◆ Entries shown ◆

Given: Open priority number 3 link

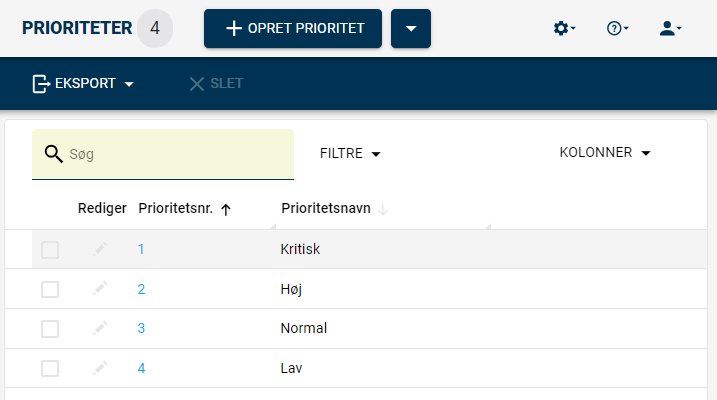Looking at the screenshot, I should tap(141, 328).
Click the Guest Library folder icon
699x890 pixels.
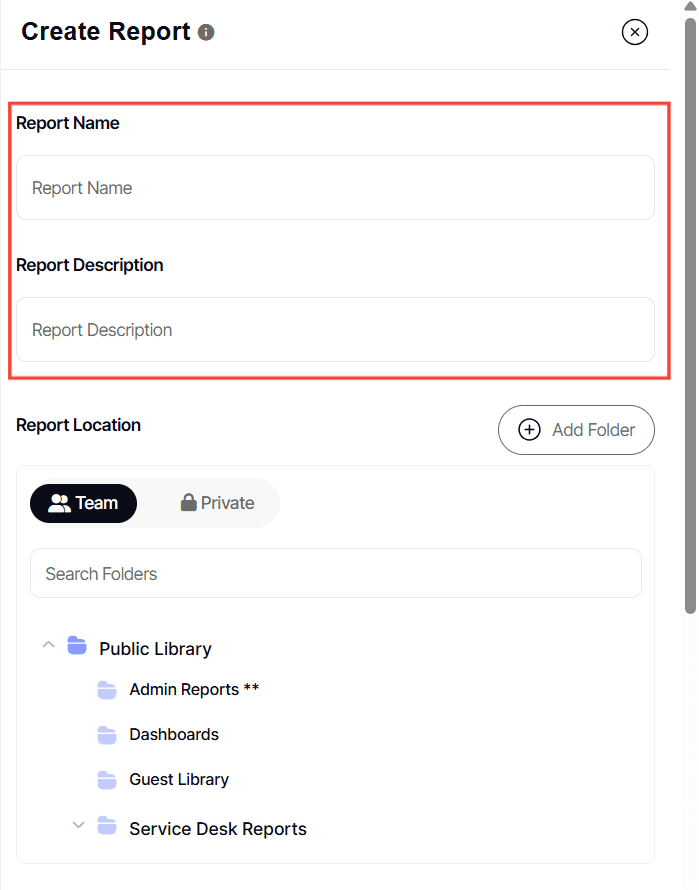(107, 780)
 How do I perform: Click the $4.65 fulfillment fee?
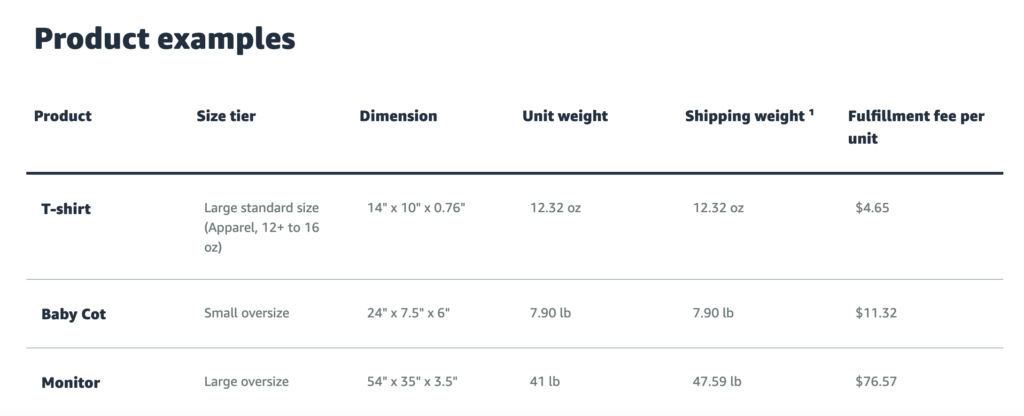[x=872, y=208]
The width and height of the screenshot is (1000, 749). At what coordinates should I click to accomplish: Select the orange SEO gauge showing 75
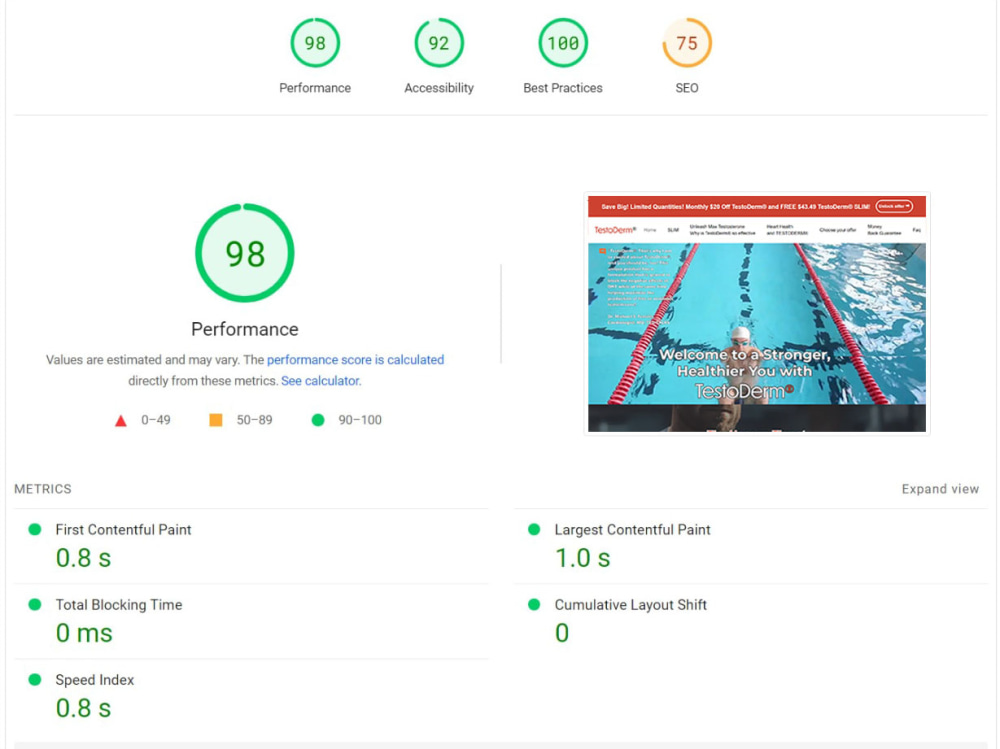click(686, 43)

◆ Exercise description ◆
Output each record above exactly as written. Skip any pictures.

◆ Exercise response ◆
Given: Open priority number 3 link

Looking at the screenshot, I should tap(141, 328).
Click the Guest Library folder icon
699x890 pixels.
(107, 780)
 How do I perform: Click the $4.65 fulfillment fee?
[x=872, y=208]
The width and height of the screenshot is (1000, 749). At what coordinates should I click to accomplish: Select the orange SEO gauge showing 75
click(686, 43)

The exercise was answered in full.